======== Provided records

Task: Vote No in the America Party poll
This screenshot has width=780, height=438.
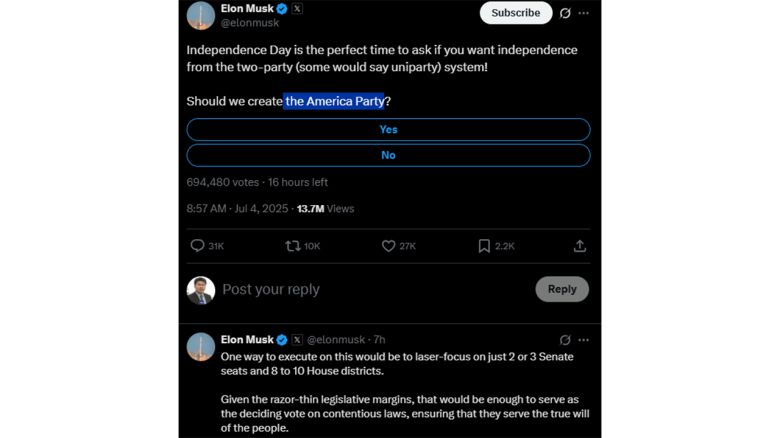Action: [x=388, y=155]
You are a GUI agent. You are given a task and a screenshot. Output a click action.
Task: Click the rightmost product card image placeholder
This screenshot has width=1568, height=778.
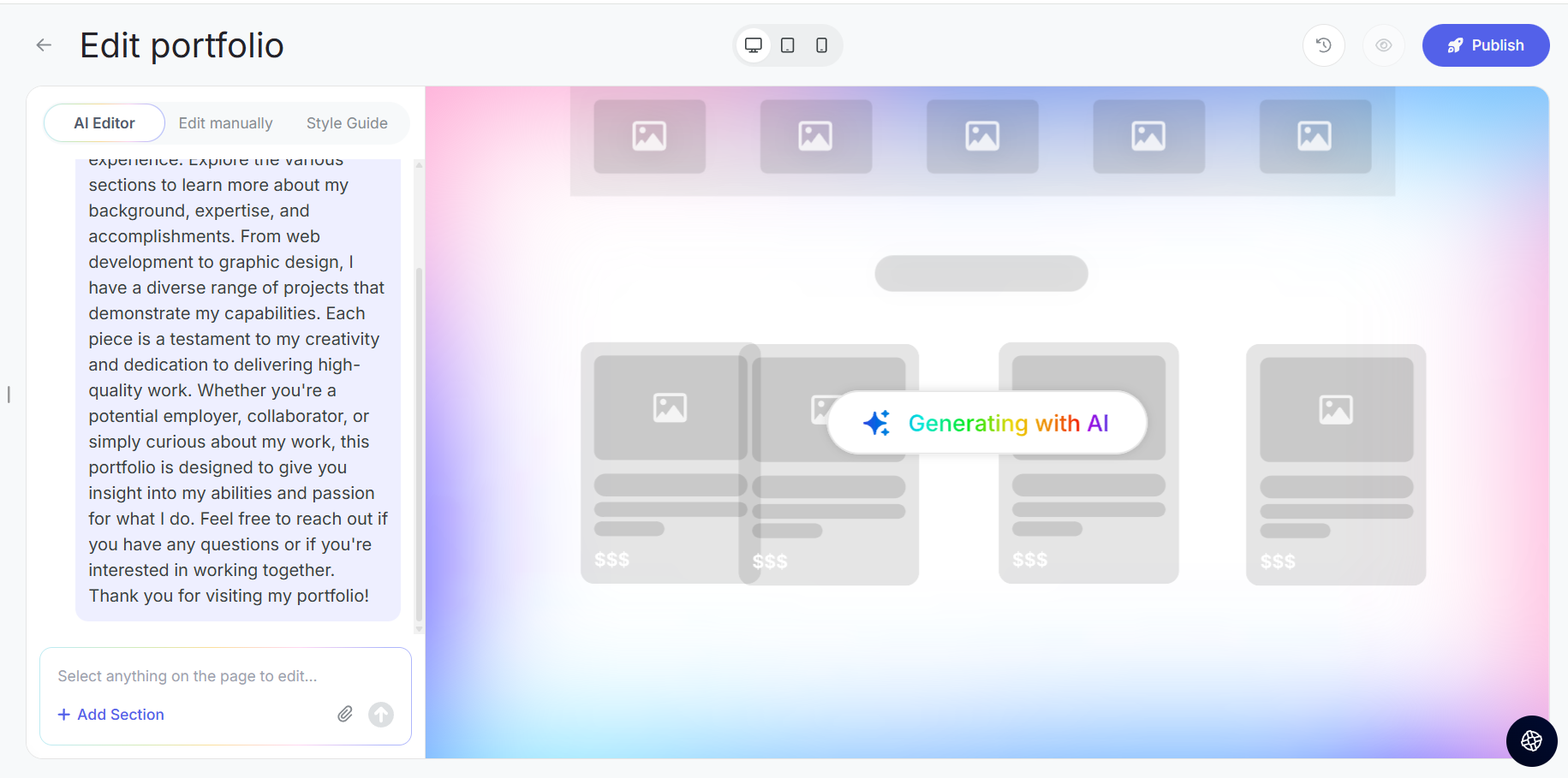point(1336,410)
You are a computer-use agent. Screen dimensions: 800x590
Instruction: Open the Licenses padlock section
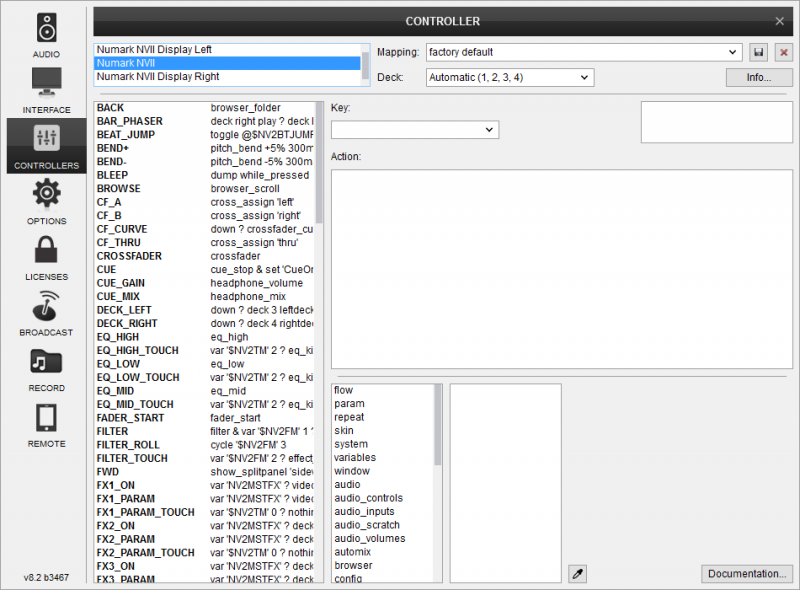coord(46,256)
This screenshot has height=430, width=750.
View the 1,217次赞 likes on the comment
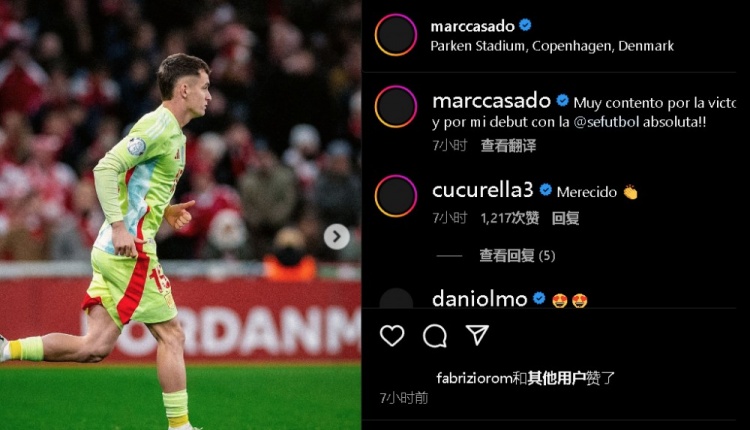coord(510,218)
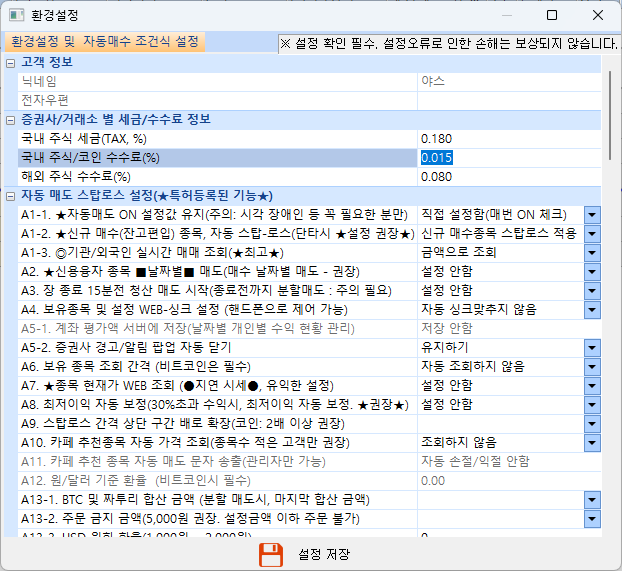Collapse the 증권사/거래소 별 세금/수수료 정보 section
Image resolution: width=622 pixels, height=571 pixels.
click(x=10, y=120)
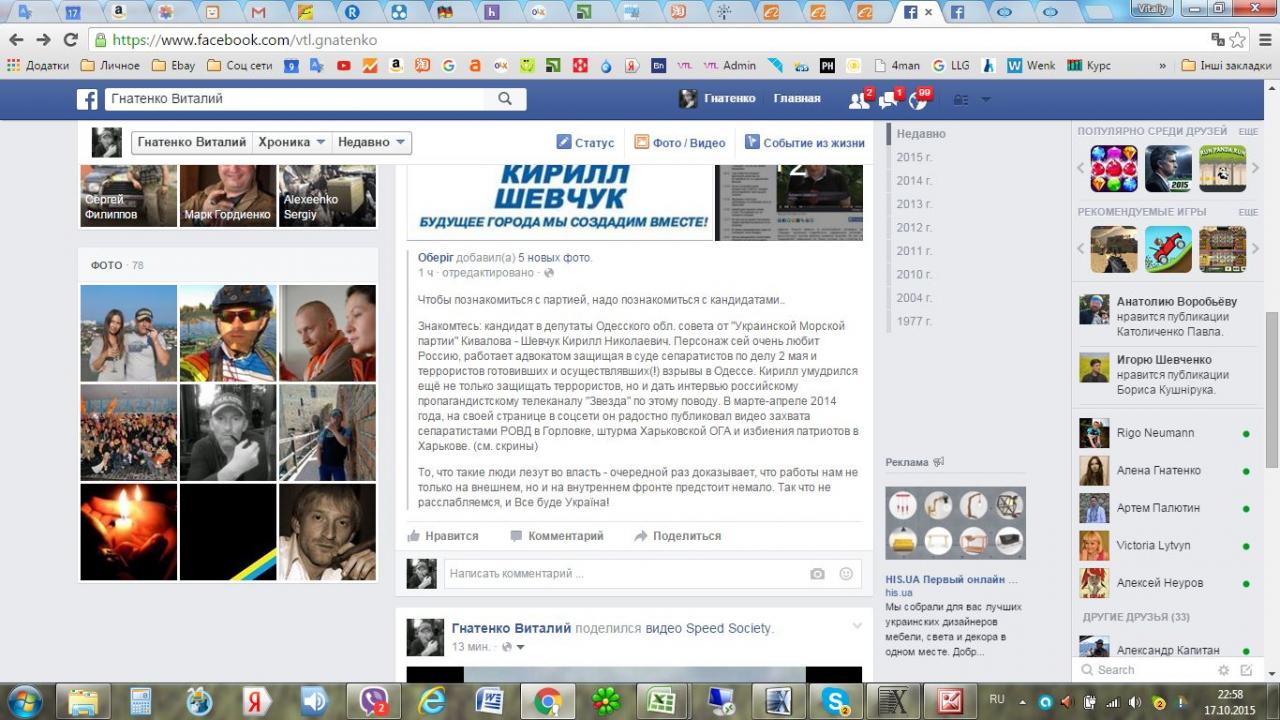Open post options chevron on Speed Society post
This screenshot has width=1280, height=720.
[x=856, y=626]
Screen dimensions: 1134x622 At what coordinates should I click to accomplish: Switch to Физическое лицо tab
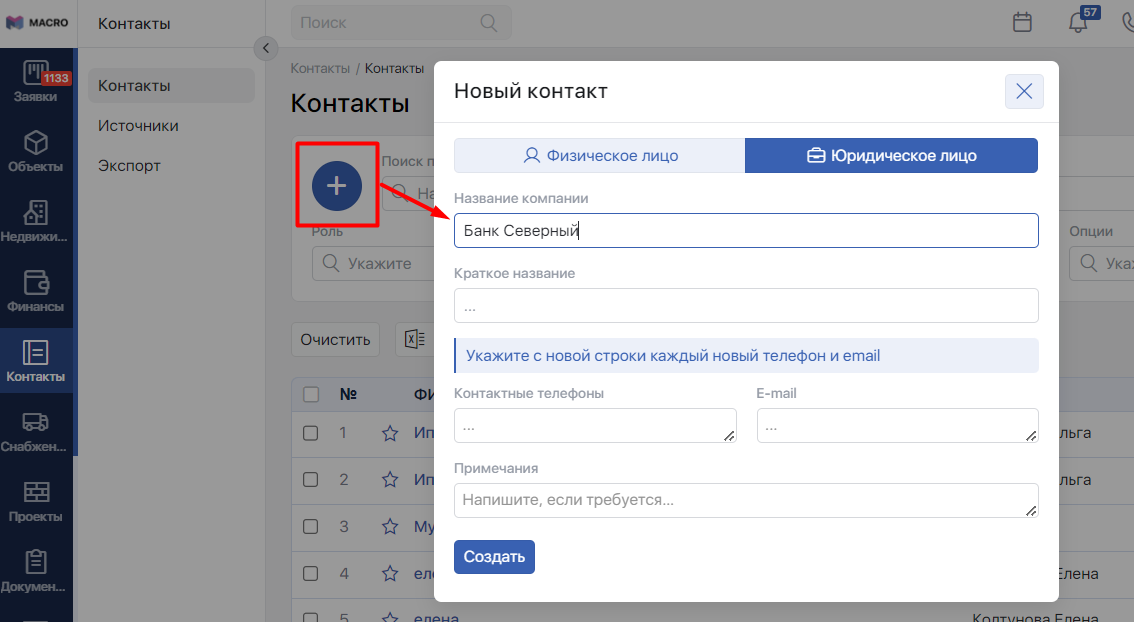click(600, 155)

================
======== Provided records

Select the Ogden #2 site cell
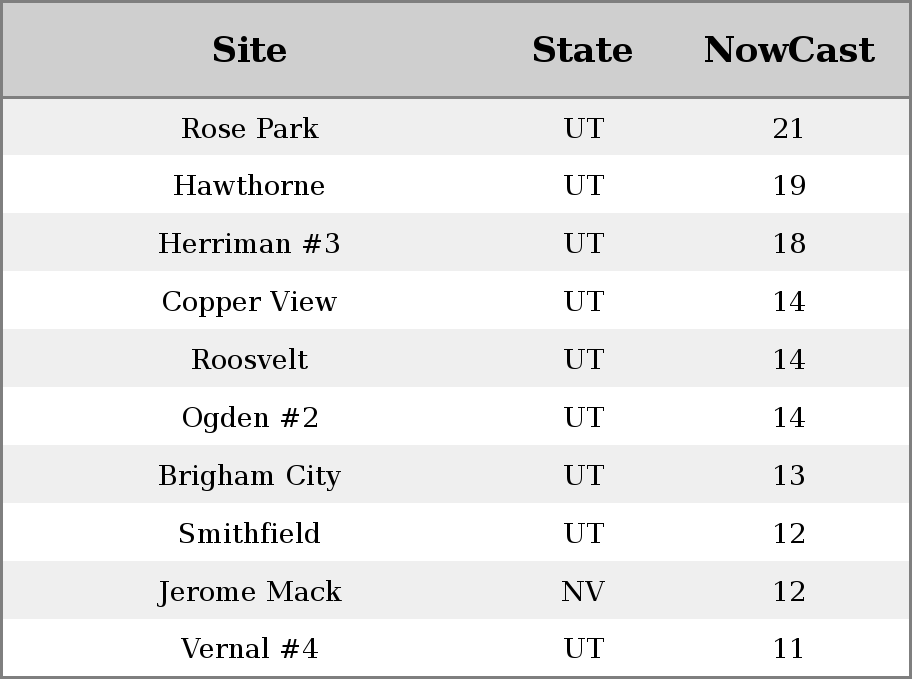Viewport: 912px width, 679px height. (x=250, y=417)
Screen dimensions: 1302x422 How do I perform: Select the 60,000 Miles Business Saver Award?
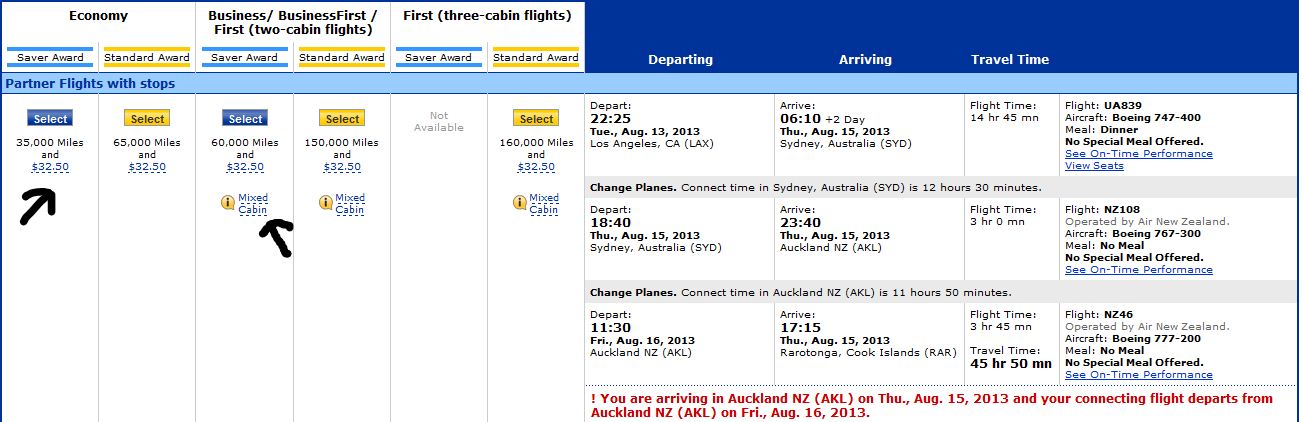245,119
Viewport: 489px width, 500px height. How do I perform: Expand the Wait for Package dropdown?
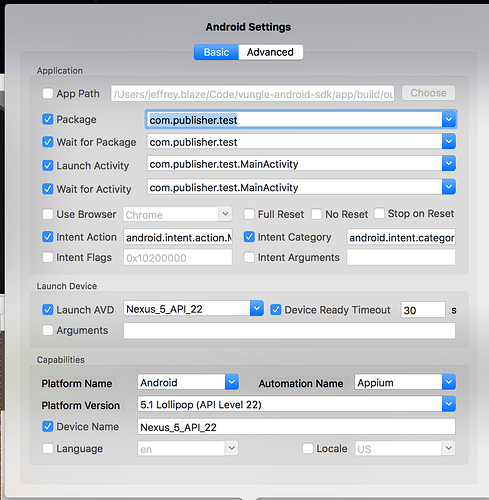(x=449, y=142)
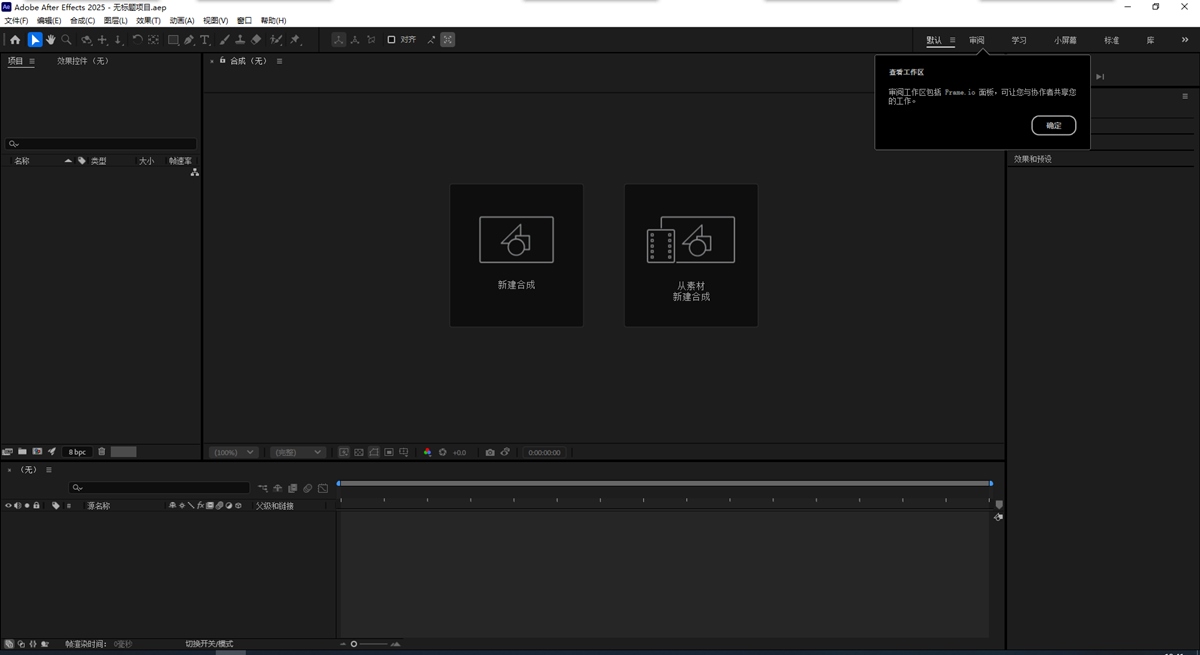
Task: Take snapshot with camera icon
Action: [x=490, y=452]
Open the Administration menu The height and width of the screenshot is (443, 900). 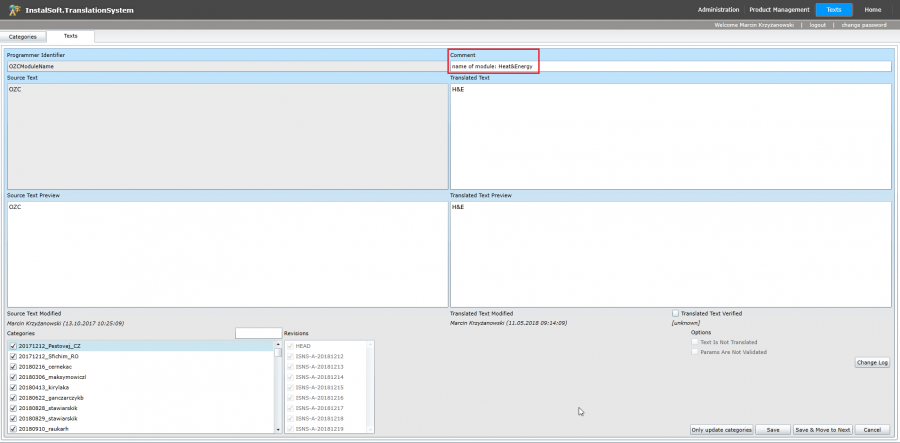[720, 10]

================
======== Provided records

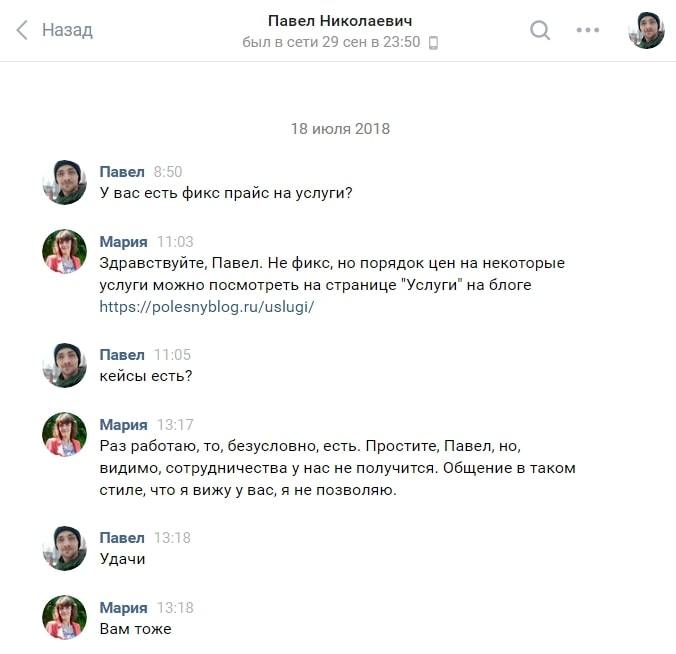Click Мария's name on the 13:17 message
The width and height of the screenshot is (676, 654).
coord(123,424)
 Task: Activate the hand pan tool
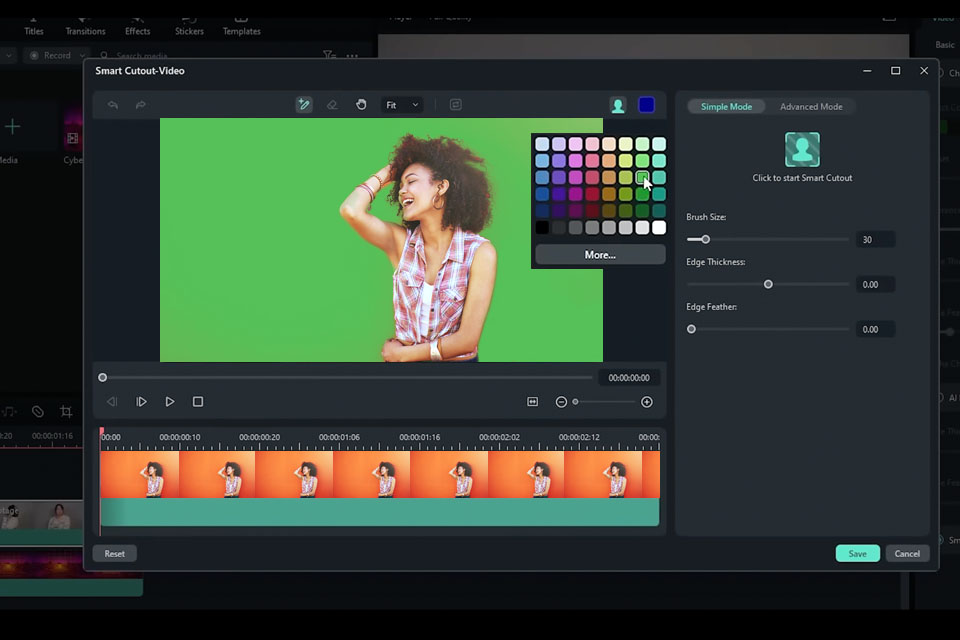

================

Task brief:
Each line in the data that holds the string "agent" needs to be copied.

Response below:
You are a GUI agent. You are given a task and a screenshot. Output a click action.
You are a computer-use agent. Screen dimensions: 800x590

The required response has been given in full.